Rameau et Voltaire en rêvaient, Claus Guth et Raphaël Pichon l’ont fait ! Très attendue, la libre création (mondiale) de Samson au Festival d’Aix-en-Provence a tenu toutes ses promesses et a confirmé qu’elle était bien un événement. De quoi porter une ombre quasiment définitive sur la soirée inaugurale de la veille et sur les deux Iphigénie de Tcherniakov (1) qui ne soutiennent pas, loin s’en faut, la comparaison. Vous voulez un spectacle digne d’un grand festival, Samson en est un !
 

Raphaël Pichon & Claus Guth pendant les répétitions © Jean-Louis Fernandez
 
Une vieille femme erre dans les ruines d’un édifice. Elle cherche à comprendre les motivations qui ont poussé son fils, Samson, à commettre un attentat suicide entraînant avec lui dans la mort des centaines de personnes. Point de départ de la « libre création » de Claus Guth et Raphaël Pichon d’après l’opéra perdu de Rameau sur un livret censuré de Voltaire, la scène de chaos, saisissante de réalisme, fait froid dans le dos. Difficile dès lors de faire abstraction de vécus récents, et même l’argument du programme s’y met, les trois premiers mots d’introduction étant : « Dans le présent. »
Pichon et Guth ne se cachent pas derrière leur petit doigt, le premier s’intéressant à « l’ambivalence de l’élection divine vécue comme une charge (… et ) au fanatisme quand cette élection vient épouser une réalité politique terrible qui est celle de la captivité d’un peuple, etc. »; quant au second, il déclare: « (…) si telle personne fait preuve de naïveté, si elle n’est pas en mesure de bien jauger ses interlocuteurs, est-ce qu’il n’y a pas un risque à ce qu’elle soit manipulée par d’autres ? Ou que cela se renverse en sauvagerie, en réactions agressives et destructrices ? »
 

Lea Desandre (Timna), Jarrett Ott (Samson) & Andréa Ferréol (la mère) © Monika Rittershaus
 
Au Festival d’Aix-en-Provence, le nouveau Samson, ce « premier exemple fascinant et terrifiant, dans la littérature, d’un meurtrier par suicide » selon Claus Guth, a rejoint ses jumeaux d’opéra, de peinture et de littérature en explosant, par poutre interposée, à la face d’un public tétanisé rassemblé dans le théâtre de l’Archevêché, lieu d’accueil depuis le milieu du siècle dernier de performances hors du commun qui marquent l’histoire de la musique, de l’opéra, du théâtre …
Pour recomposer l’opéra perdu, Raphaël Pichon est allé chercher les éléments du puzzle musical au cœur des œuvres de Rameau où des passages de ce Samson censuré ont été recyclés.
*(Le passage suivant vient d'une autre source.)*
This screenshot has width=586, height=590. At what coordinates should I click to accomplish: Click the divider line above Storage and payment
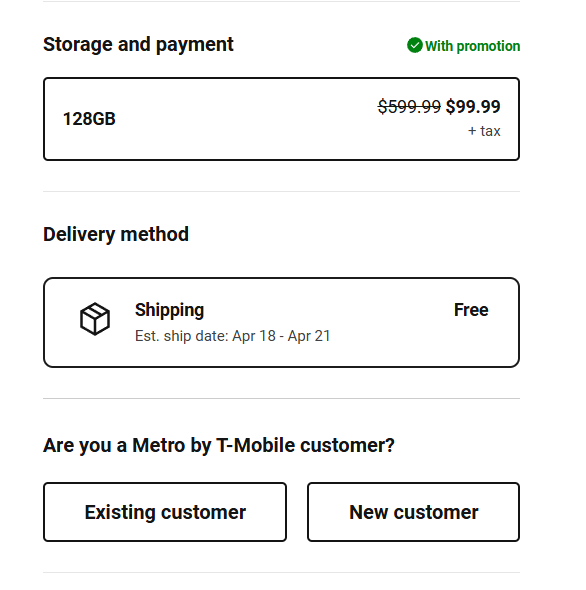click(282, 1)
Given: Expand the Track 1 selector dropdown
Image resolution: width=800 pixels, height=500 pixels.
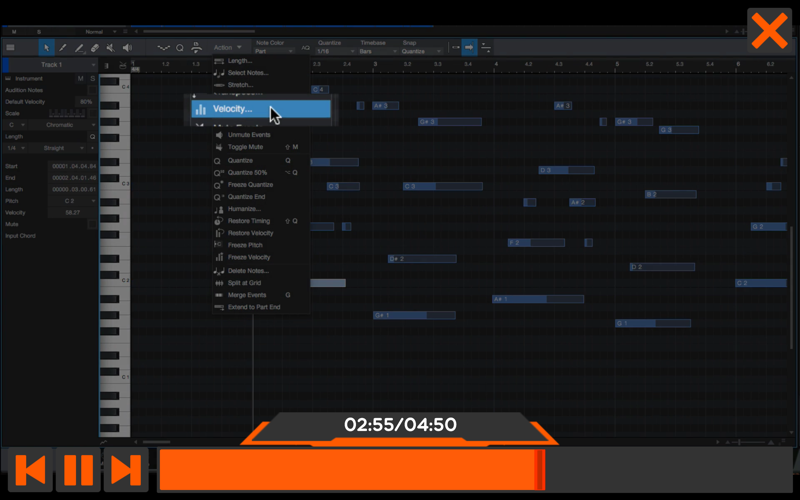Looking at the screenshot, I should click(x=53, y=65).
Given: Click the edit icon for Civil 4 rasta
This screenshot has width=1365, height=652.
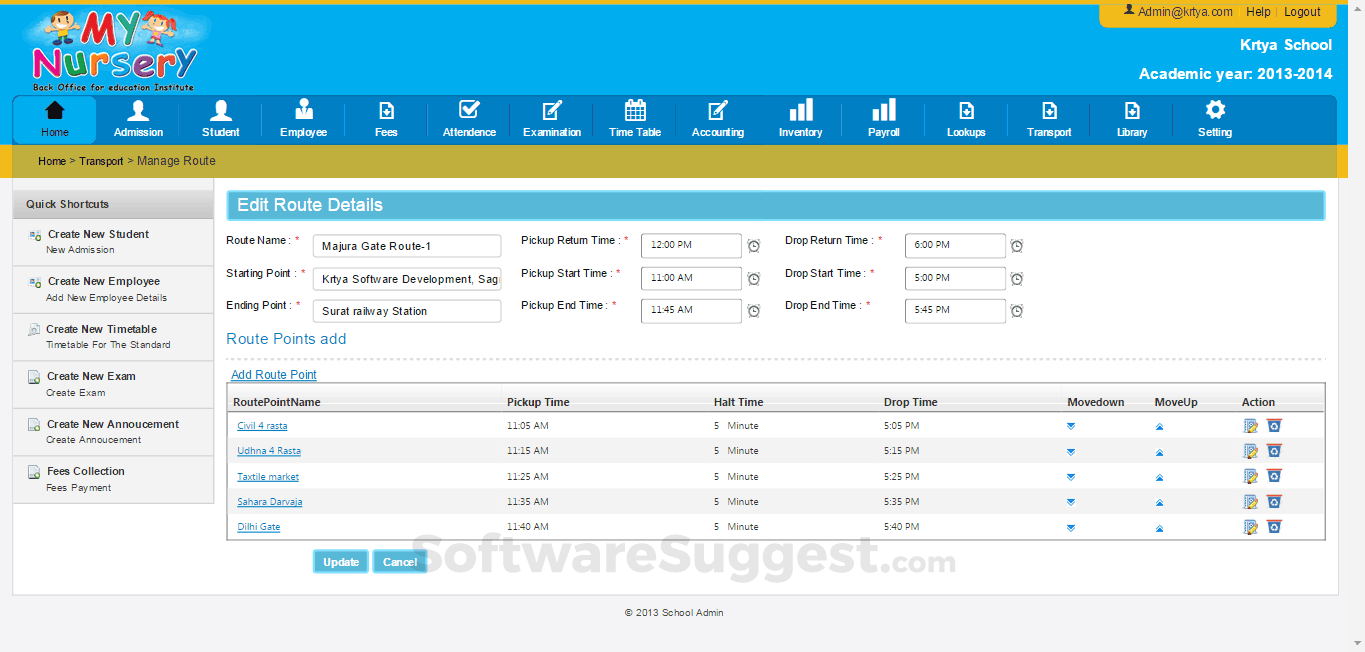Looking at the screenshot, I should coord(1250,426).
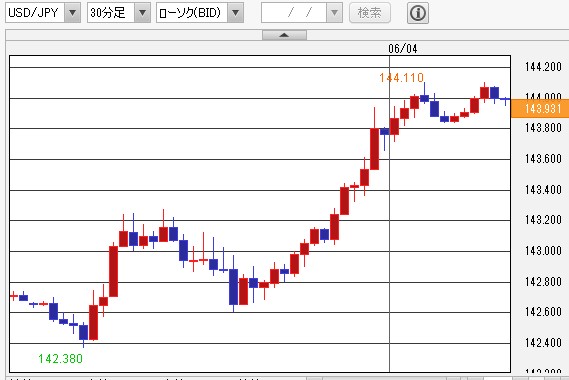Viewport: 569px width, 380px height.
Task: Click the 142.380 low price label
Action: pos(61,359)
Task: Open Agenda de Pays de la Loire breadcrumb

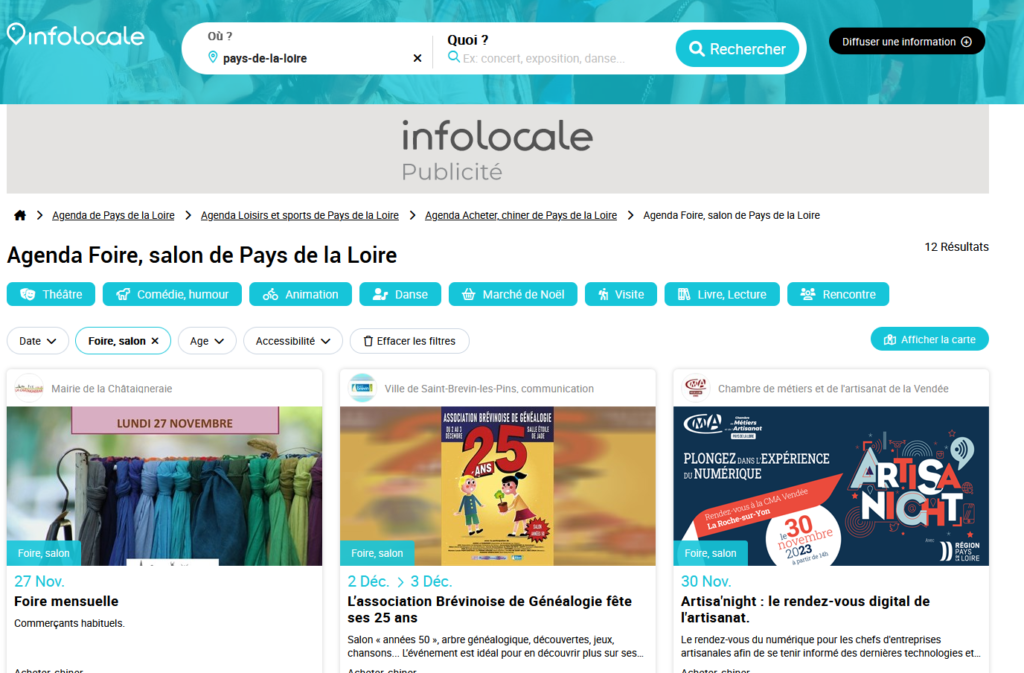Action: point(113,215)
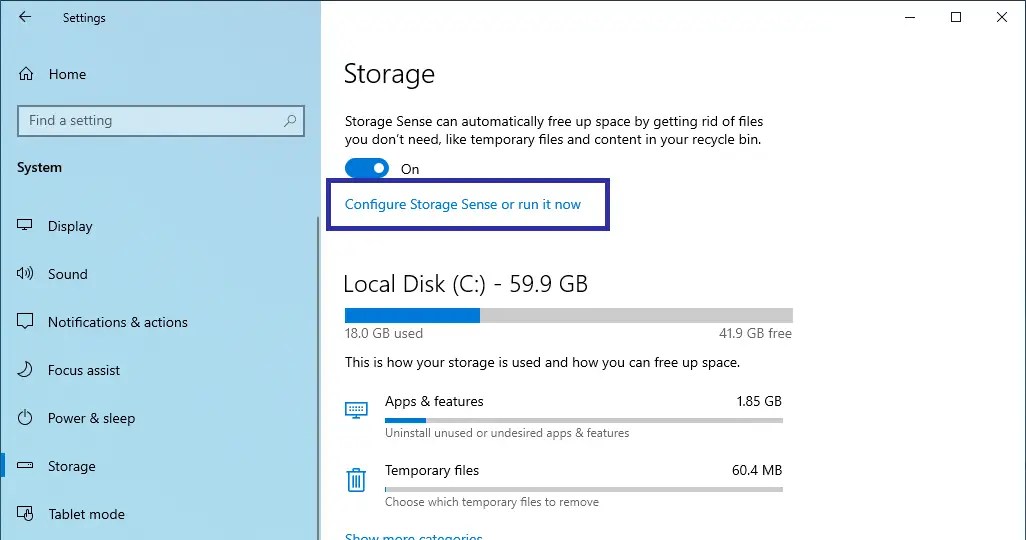Open Configure Storage Sense or run it now
Viewport: 1026px width, 540px height.
point(462,204)
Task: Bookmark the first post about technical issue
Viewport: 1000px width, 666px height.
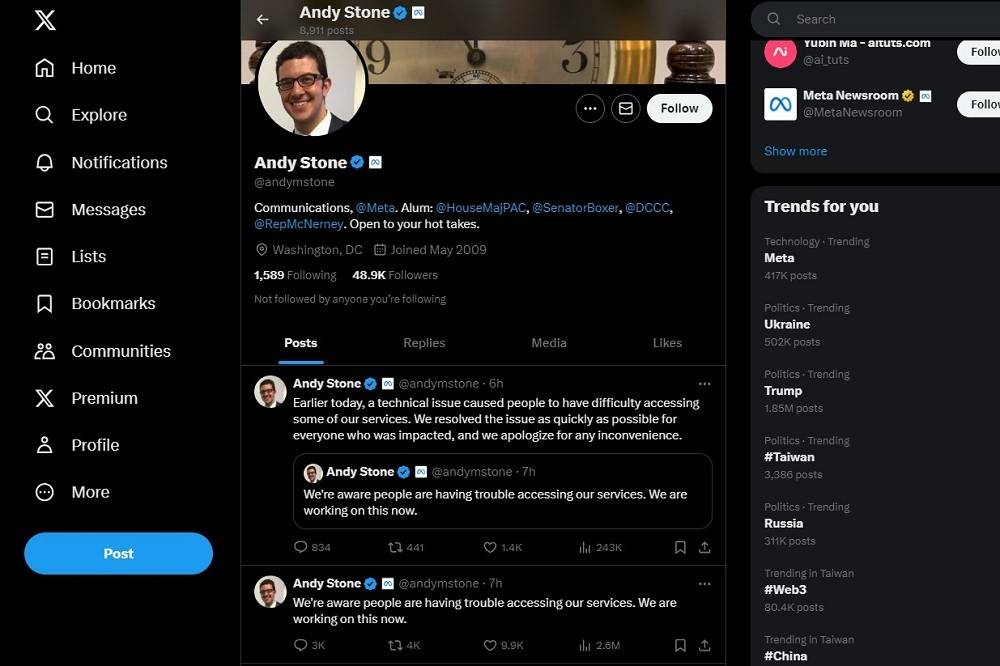Action: click(680, 547)
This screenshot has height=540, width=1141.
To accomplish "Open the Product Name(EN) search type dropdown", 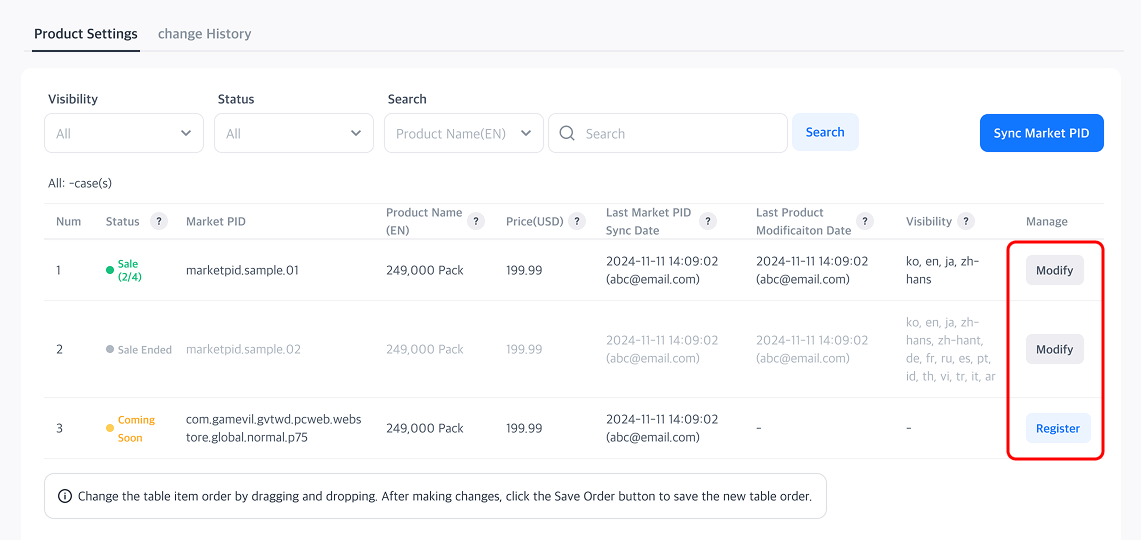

Un travail de longue haleine pour le directeur et concepteur musical qui a su les organiser en forme cohérente en y associant les effets sonores et la musique électronique qui procurent à l’ensemble sa puissance hors normes et sa capacité de séduction.
 

Jacquelyn Stucker (Dalila) & Jarrett Ott (Samson) © Monika Rittershaus

Quant à Claus Guth, au-delà d’une mise en scène électrisante et fascinante, il a structuré cette « libre création » de façon étonnante avec l’omniprésence de la mère (Andréa Ferréol, hantée par son personnage) dont la recherche, décrite par elle-même au fil de l’action, est rythmée par d’impressionnants flash-back déroulant la vie de Samson. Un parti pris idéalement épaulé par les effets scéniques, du plus simple, petite bougie du souvenir allumé au pied de la colonne métallique, aux plus modernes, utilisation du stroboscope pour donner leur ampleur aux scènes d’affrontement de Samson avec les Philistins, jusqu’à la destruction finale qui est aussi une abrupt conclusion pour la représentation. De quoi laisser l’assistance groggy sur les sièges de bois dont l’inconfort avait été oublié depuis longtemps …
 
Au réalisme cru, et cruel, de l’action sur scène, la musique de Rameau livre souvent une once de paix, une pause éphémère pour relâcher la pression. Une partition dont s’est emparé l’ensemble Pygmalion, en version XXL, qui sonne à la perfection en toutes circonstances, depuis l’accompagnement de ce monument de chant qu’est l’air de Dalila qui s’apprête à se suicider jusqu’aux accents tonitruant des affrontements entre Hébreux et Philistins. Pygmalion, c’est l’orchestre, mais c’est aussi le chœur qui est à un niveau de précision et de qualité vocale exceptionnel, qu’il se trouve dans la fosse ou sur scène où il apporte avec aisance sa pierre au déroulement du drame.
 

Jacquelyn Stucker (Dalila) © Monika Rittershaus
 
La distribution, quant à elle, est totalement investie dans le spectacle, ce qui lui donne cohésion et force. A commencer par le Samson de Jarrett Ott qui réalise une performance hors du commun. Sur scène, il livre entre douceur naïve et violence non maîtrisée, toute la complexité de son personnage. La voix est sombre et puissante et le baryton américain apporte un soin tout particulier à offrir la diction la plus parfaite qui puisse être. Jacquelyn Stucker adhère, elle aussi, totalement au propos développé par le metteur en scène. Sa Dalila est assumée jusqu’à se retrouver en soutien-gorge et culotte sur le plateau. Ce qui ne la perturbe pas, loin s’en faut, au moment de livrer son dernier air empli d’émotion, de sentiment, d’amour – frissons assurés ! Timna, la philistine, premier amour de Samson, c’est Lea Desandre. Que dire sinon qu’elle est égale à elle-même, sur scène et dans le chant, tendre et lumineuse, aimante et obstinée, avant de mourir sous les coups de ses intégristes coreligionnaires.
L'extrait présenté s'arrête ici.